What came first: the egg, the chicken, or the henhouse?

Grave this on your memory, lad: A world is supported by four things, the learning of the wise, the justice of the great, the prayers of the righteous, and the valor of the brave. But all of these are as nothing without a ruler who knows the art of ruling. Make that the science of your tradition. (The Reverend Mother Gaius Helen to Paul Atreides, son and heir of Duke Leto)

I read Frank Herbert’s Dune as a young man and in hindsight I think it is one of a handful of novels that made a particularly deep impression on my thinking. War and Peace was another. Incredibly long but I thought it was a page turner.

I very much enjoyed the 1984 movie adaptation of Dune and I simply love Denis Villeneuve’s recent 2021 adaptation which I have seen many times. It even inspired me to reread the novel, and thus the quote above.

I am fascinated by human nature and why we are as we are and do as we do. I have been stewing on this quote and as of yet have failed to see how it is not broadly true. Assuming ‘a world’ is metonymic for ‘the people’ (a given people) then it would seem to me that if you remove any one of these five pillars, the people are considerably weakened and thus their security is at risk.

But the question that I am drawing from this is, what is a people? Let’s say that the answer is as obvious as it seems. Then my next question is this: is a people a social construction or a product of our human nature? Are the Japanese or Germans social constructions like the Shriners or Boy Scouts of America, or are they the inevitable human herd born of all inhabitable lands?

I think the latter. But if inevitable, so what? Are a people justified by their inevitability? Just because something is born of our human nature, such as a mother’s love, does that make it good or necessary?

I understand my own individuality. I strive to live. I can hardly help it. I seek that which I want and avoid that which I do not.

I understand family and the invisible bonds of affection that prescribe and circumscribe my actions and that may cause me to sacrifice for them or even lay down my own life. The human family is so ubiquitous, timeless, and relatable that surely we can agree that it is both a product of our human nature and the fount of the good and the necessary. If we do not agree on this point then our train of thought is off the rails and plunging down the cliff.

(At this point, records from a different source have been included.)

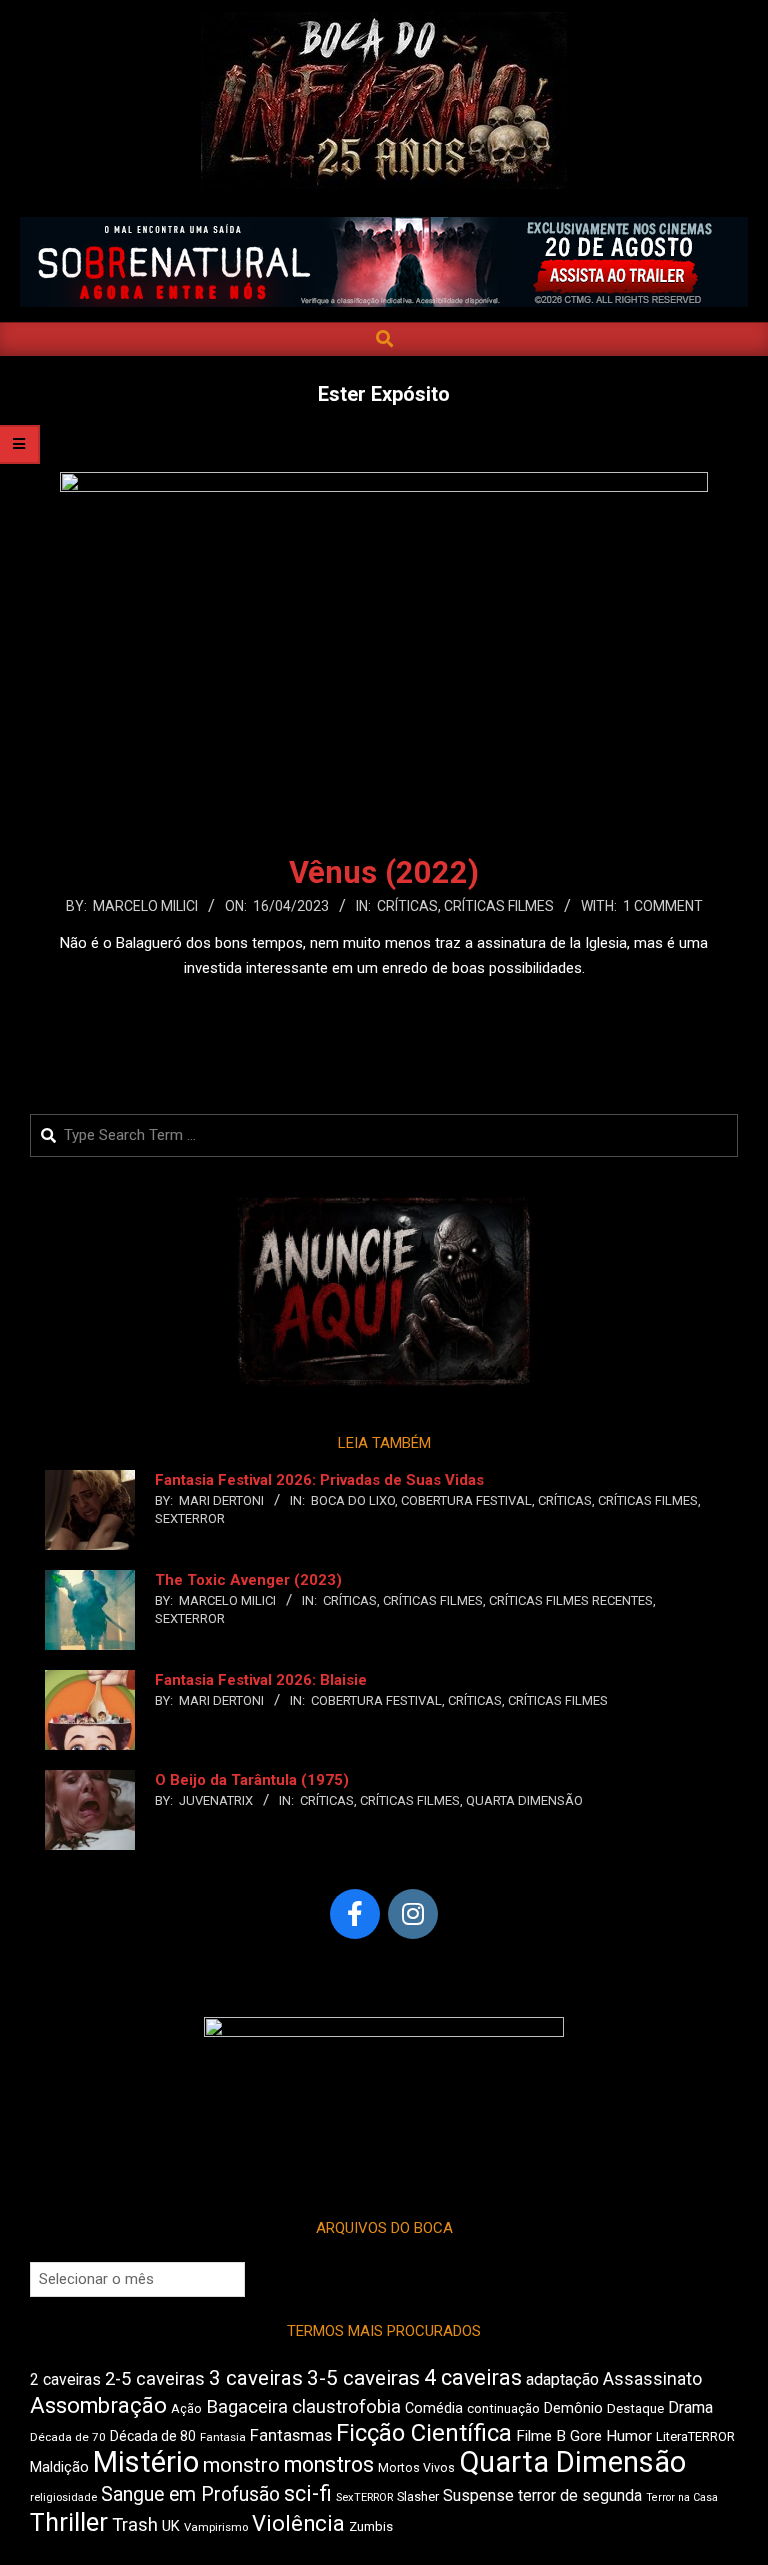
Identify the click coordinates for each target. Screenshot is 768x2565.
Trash (135, 2525)
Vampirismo (216, 2527)
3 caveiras (256, 2378)
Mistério (146, 2462)
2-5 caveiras (155, 2378)
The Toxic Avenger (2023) (248, 1580)
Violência (298, 2523)
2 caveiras (65, 2379)
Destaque (635, 2408)
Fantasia (223, 2437)
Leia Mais (384, 1007)
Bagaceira (247, 2407)
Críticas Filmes (499, 906)
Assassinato (652, 2379)
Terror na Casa (682, 2497)
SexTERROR (190, 1518)
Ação (186, 2408)
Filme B (541, 2436)
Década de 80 (153, 2436)
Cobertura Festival (466, 1500)
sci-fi (308, 2493)
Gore (586, 2436)
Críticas (407, 906)
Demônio (573, 2408)
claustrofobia (346, 2407)
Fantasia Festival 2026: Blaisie (261, 1680)
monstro (241, 2465)
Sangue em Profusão (190, 2494)
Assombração (98, 2405)
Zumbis (371, 2526)
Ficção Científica (424, 2433)
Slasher (418, 2496)
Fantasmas (291, 2435)
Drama (690, 2407)
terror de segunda (580, 2495)
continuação (503, 2408)
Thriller (69, 2522)
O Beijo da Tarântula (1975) (252, 1780)
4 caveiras (473, 2377)
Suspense (478, 2495)
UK (171, 2526)
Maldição (59, 2467)
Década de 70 (68, 2437)
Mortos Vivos (416, 2468)
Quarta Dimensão (524, 1800)
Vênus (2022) (384, 872)
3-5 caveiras (363, 2378)
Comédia (434, 2408)
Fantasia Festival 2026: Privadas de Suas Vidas (319, 1480)
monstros (329, 2464)
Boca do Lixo (353, 1500)
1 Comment (663, 906)
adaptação (562, 2379)
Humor (629, 2436)
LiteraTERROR (695, 2436)
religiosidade (63, 2497)
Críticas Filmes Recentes (571, 1600)
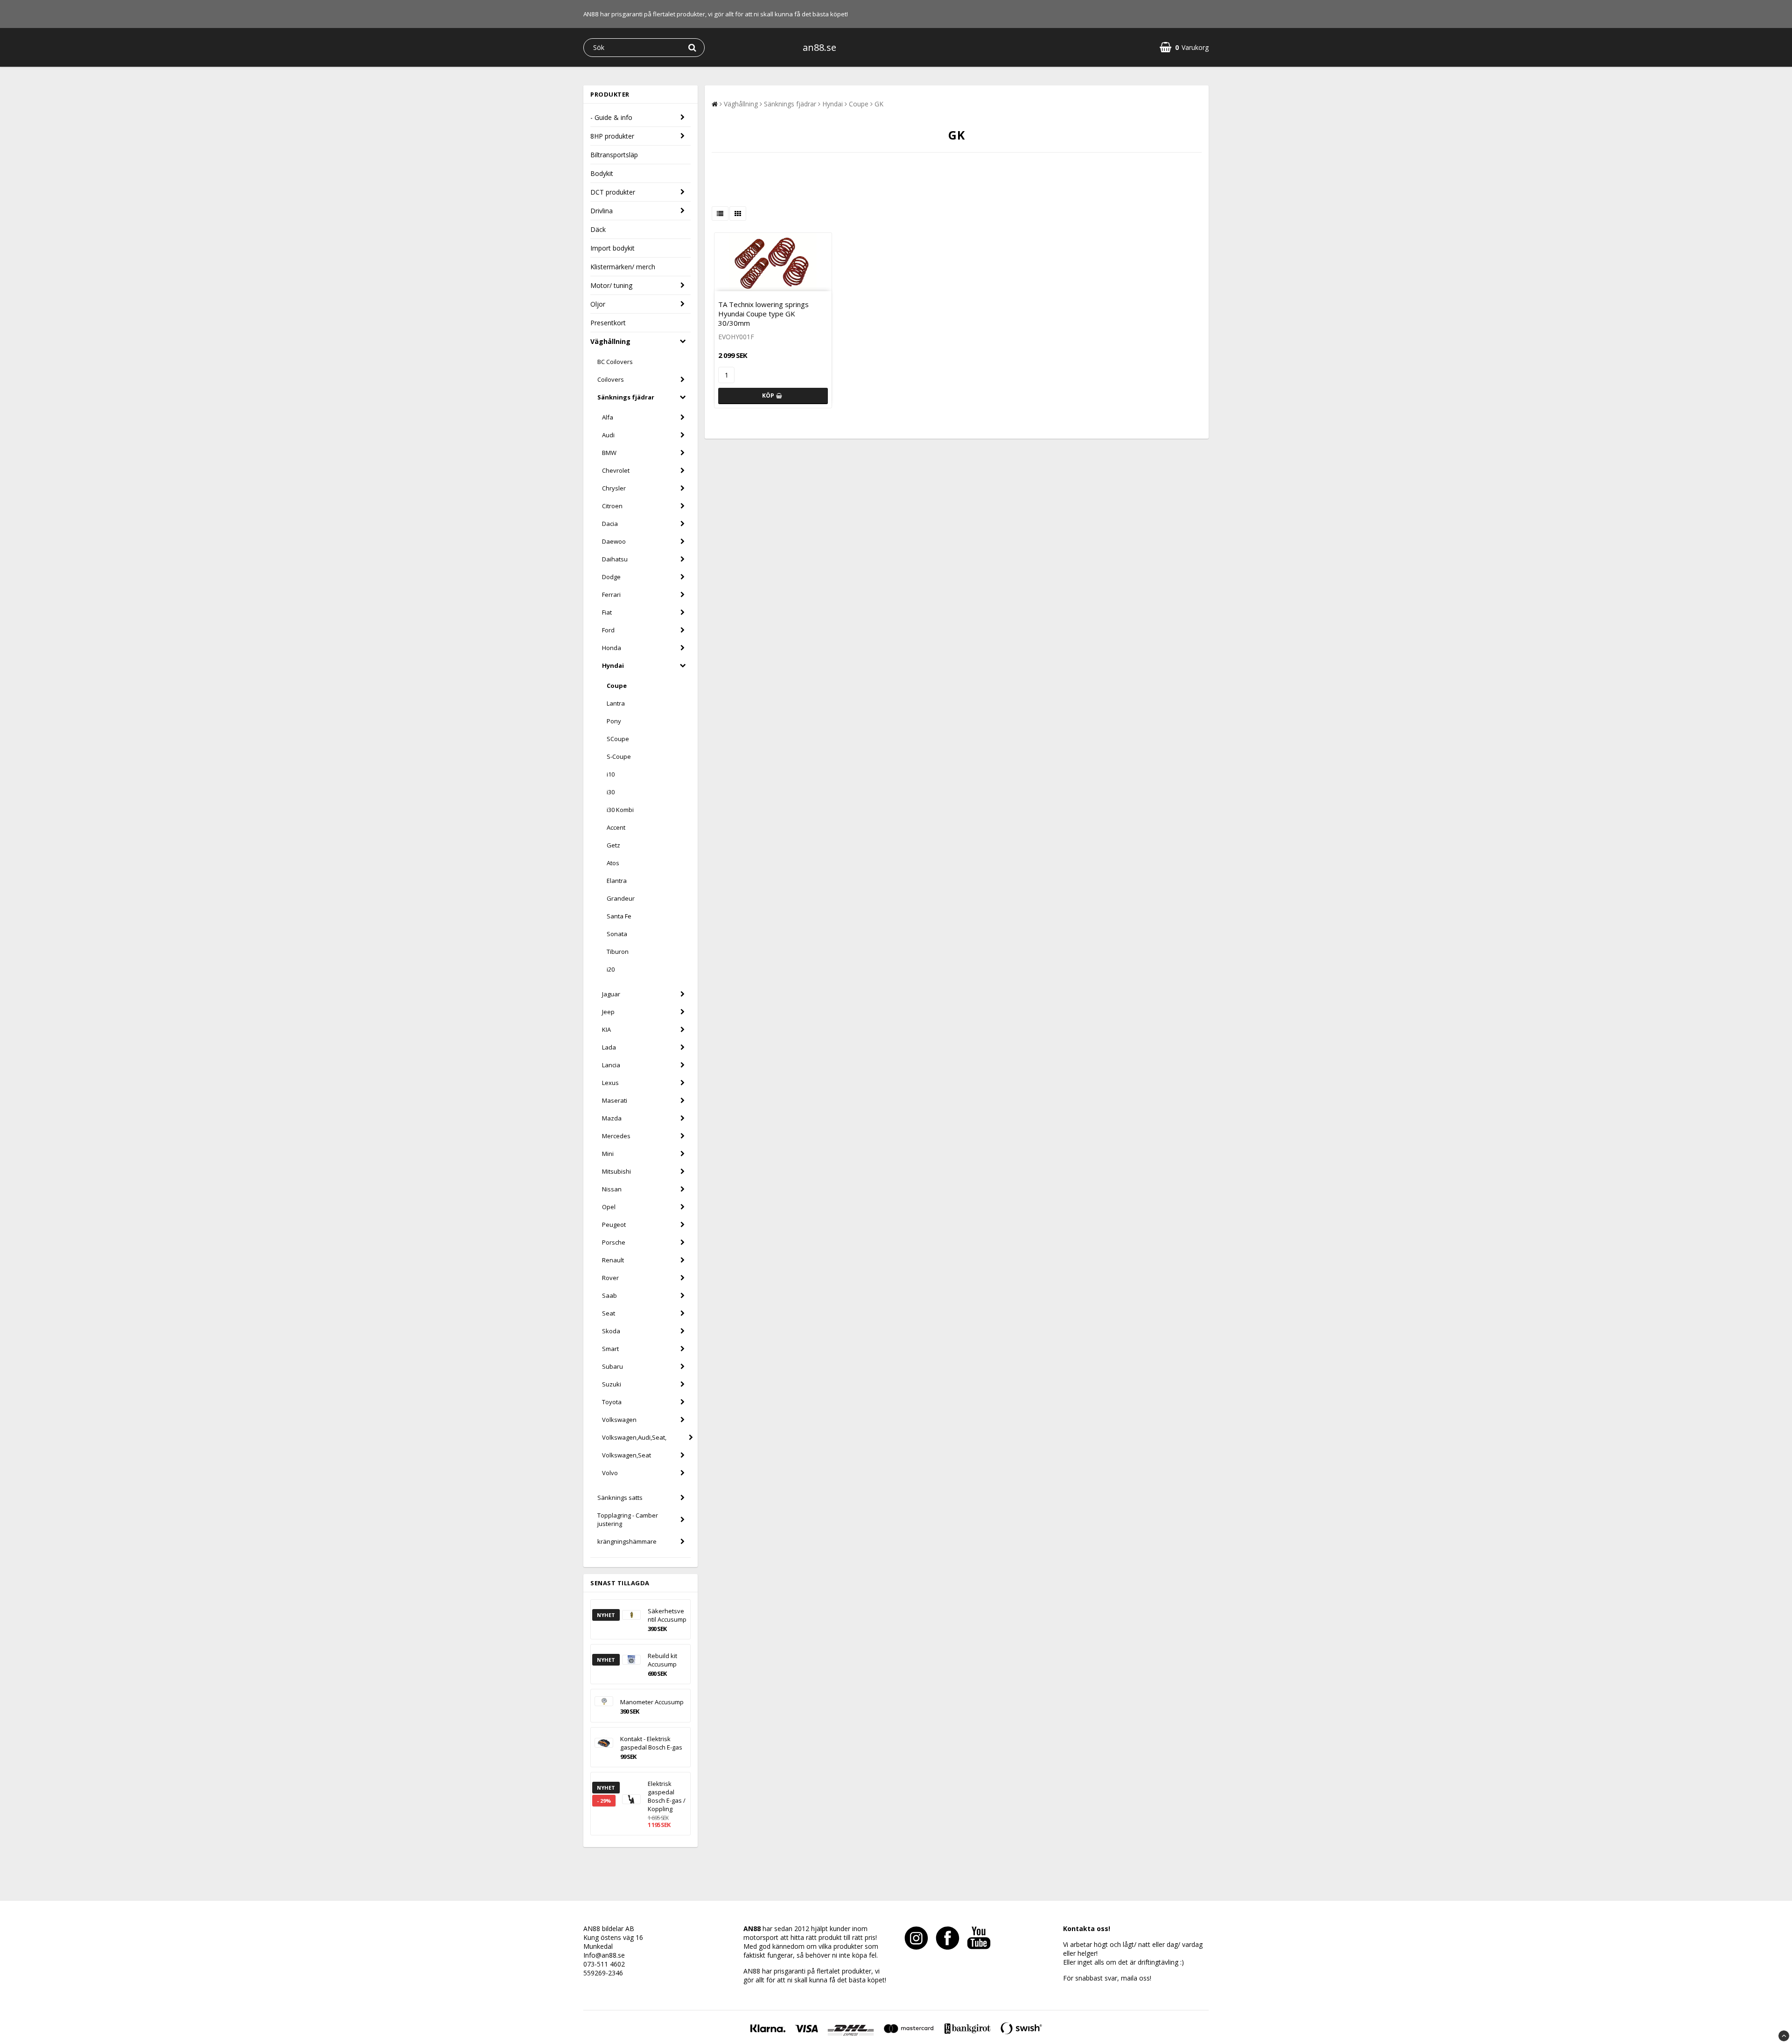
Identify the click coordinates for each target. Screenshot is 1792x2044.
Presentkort (608, 322)
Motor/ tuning (611, 285)
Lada (609, 1047)
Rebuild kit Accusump (662, 1660)
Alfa (607, 417)
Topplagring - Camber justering (627, 1519)
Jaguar (611, 994)
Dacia (610, 523)
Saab (609, 1295)
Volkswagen (619, 1419)
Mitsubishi (616, 1171)
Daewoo (614, 541)
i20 (611, 969)
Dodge (611, 577)
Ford (608, 630)
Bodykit (601, 173)
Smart (610, 1348)
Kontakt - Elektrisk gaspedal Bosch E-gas (651, 1743)
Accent (616, 827)
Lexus (610, 1082)
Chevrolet (616, 470)
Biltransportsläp (614, 154)
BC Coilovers (615, 361)
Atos (613, 863)
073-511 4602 (604, 1964)
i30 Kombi (620, 809)
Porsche (613, 1242)
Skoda (611, 1331)
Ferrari (611, 594)
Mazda (612, 1118)
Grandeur (621, 898)
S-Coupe (619, 756)
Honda (611, 648)
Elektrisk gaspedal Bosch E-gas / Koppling (667, 1796)
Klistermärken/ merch (622, 266)
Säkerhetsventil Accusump (667, 1615)
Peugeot (614, 1224)
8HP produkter (612, 136)
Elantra (617, 880)
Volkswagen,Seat (626, 1455)
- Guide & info (611, 117)
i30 (611, 792)
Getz (613, 845)
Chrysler (614, 488)
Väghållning (610, 341)
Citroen (612, 506)
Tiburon (618, 951)
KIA (606, 1029)
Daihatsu (615, 559)
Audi (608, 435)
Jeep (608, 1012)
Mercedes (616, 1136)
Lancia (611, 1065)
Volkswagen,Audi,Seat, (634, 1437)
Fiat (607, 612)
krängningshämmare (627, 1541)
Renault (613, 1260)
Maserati (614, 1100)
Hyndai (613, 665)
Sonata (617, 934)
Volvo (610, 1473)
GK (879, 103)
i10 (611, 774)
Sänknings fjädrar (625, 397)
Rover (610, 1278)
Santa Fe (619, 916)
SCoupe (618, 739)
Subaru (612, 1366)
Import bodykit (612, 248)
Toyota (612, 1402)
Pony (614, 721)
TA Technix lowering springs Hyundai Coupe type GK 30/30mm (763, 314)
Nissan (612, 1189)
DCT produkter (612, 192)
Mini (608, 1153)
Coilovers (610, 379)
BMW (609, 452)
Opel (609, 1207)
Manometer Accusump (652, 1702)
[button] (1184, 47)
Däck (598, 229)
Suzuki (611, 1384)
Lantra (616, 703)
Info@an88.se (604, 1955)
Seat (608, 1313)
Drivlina (601, 210)
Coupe (617, 685)
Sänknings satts (620, 1497)
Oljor (597, 304)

Discussion over.

I posit that the people is as much a product of human nature as the family itself and equally necessary for human survival. That the people is a naturally occurring union of families that develops in a specific place over the course of time. That the people is born of families, and the family of individuals, male and female, who by nature seek mates born of other families. And thus united (in marriage), they unite their respective families. The expansion of these marriage alliances expand to form the tribe, clan, people, polity, etc. And lastly that via man’s inclination to imitate those around him, commonalities develop that in time identify them as a people, e.g. language, customs, notions, taste palate, etc. and given enough time, even race.

History offers an ocean of evidence that this is just the nature of things, and we all understand it. Anyone that has ever lived in a foreign country has felt the truth of it.

Yes we are individuals but we do not exist alone or rather hermits are only slightly more common than leprechauns. Yes we are all members of families but few families live wholly off-grid or alone outside a realm. The Swiss Family Robinson was marooned after all.

No, we are all at least born amongst a people, and the vast majority of us amongst our own, and a great majority of us grow up amongst them, becoming an original copy, easily identifiable as a member of that tribe.

And that is a comforting thought, because if I am in trouble I know that my kin will move heaven and earth to help me. And to whom will they appeal for help if the power and resources of our family is insufficient?

To our tribe.

And may God help those who have neither family nor tribe.